— Begin PROVIDED MATERIAL —

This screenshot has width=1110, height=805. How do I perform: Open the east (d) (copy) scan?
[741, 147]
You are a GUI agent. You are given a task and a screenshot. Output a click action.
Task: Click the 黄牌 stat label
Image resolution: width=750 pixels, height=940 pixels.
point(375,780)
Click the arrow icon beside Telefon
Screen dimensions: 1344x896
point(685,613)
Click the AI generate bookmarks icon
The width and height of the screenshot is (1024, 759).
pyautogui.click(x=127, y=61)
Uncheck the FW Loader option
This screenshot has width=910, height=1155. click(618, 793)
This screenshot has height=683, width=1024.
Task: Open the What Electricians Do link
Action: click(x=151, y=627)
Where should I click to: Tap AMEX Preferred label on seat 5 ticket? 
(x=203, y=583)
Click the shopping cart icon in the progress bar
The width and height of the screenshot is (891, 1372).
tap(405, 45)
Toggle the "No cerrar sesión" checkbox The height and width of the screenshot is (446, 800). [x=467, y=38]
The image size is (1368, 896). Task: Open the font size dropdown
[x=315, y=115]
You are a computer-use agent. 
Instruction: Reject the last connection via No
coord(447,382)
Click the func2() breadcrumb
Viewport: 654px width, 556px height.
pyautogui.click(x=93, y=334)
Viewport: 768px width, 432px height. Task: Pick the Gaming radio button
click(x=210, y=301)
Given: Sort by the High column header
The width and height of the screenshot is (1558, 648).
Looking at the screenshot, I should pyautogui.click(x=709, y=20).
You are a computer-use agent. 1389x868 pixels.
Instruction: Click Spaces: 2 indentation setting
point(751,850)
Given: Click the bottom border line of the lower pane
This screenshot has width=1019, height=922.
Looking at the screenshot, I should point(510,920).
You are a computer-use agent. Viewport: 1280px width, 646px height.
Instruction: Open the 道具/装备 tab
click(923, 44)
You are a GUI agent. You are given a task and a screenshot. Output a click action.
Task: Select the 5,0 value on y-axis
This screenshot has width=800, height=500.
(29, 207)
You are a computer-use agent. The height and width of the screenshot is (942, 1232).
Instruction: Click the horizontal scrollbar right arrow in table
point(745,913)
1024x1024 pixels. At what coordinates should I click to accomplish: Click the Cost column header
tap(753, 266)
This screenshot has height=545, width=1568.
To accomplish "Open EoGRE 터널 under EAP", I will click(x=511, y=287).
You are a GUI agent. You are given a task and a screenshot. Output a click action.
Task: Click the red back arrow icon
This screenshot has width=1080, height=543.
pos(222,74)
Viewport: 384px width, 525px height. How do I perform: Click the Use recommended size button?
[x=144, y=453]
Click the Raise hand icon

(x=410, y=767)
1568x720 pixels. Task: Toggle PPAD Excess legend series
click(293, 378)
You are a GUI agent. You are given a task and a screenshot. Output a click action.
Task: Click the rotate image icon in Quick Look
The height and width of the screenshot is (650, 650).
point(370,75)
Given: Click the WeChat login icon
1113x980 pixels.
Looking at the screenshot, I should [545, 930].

— End PROVIDED MATERIAL —

> **EXERCISE**:
Copy the records word for word, starting with the first line and going on through the line that contains "pyautogui.click(x=93, y=334)", with both ends included.

> **CORRECT ANSWER**:
This screenshot has width=1110, height=805. How do I perform: Open the east (d) (copy) scan?
[741, 147]
You are a GUI agent. You are given a task and a screenshot. Output a click action.
Task: Click the 黄牌 stat label
Image resolution: width=750 pixels, height=940 pixels.
point(375,780)
Click the arrow icon beside Telefon
Screen dimensions: 1344x896
point(685,613)
Click the AI generate bookmarks icon
The width and height of the screenshot is (1024, 759).
pyautogui.click(x=127, y=61)
Uncheck the FW Loader option
This screenshot has width=910, height=1155. click(618, 793)
This screenshot has height=683, width=1024.
Task: Open the What Electricians Do link
Action: click(x=151, y=627)
Where should I click to: Tap AMEX Preferred label on seat 5 ticket? 
(x=203, y=583)
Click the shopping cart icon in the progress bar
The width and height of the screenshot is (891, 1372).
tap(405, 45)
Toggle the "No cerrar sesión" checkbox The height and width of the screenshot is (446, 800). [x=467, y=38]
The image size is (1368, 896). Task: Open the font size dropdown
[x=315, y=115]
You are a computer-use agent. 
Instruction: Reject the last connection via No
coord(447,382)
Click the func2() breadcrumb
Viewport: 654px width, 556px height.
pyautogui.click(x=93, y=334)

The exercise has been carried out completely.